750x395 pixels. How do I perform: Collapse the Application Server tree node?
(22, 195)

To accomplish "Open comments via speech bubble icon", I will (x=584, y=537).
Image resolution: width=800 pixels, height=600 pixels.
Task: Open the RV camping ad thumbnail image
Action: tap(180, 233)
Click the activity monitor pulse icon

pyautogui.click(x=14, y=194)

▸ **WORK TASK**
Reply with every line of the material above, unaltered.

▸ **WORKED SOLUTION**
750x395 pixels. How do I perform: Collapse the Application Server tree node?
(22, 195)

To accomplish "Open comments via speech bubble icon", I will (x=584, y=537).
Image resolution: width=800 pixels, height=600 pixels.
Task: Open the RV camping ad thumbnail image
Action: tap(180, 233)
Click the activity monitor pulse icon

pyautogui.click(x=14, y=194)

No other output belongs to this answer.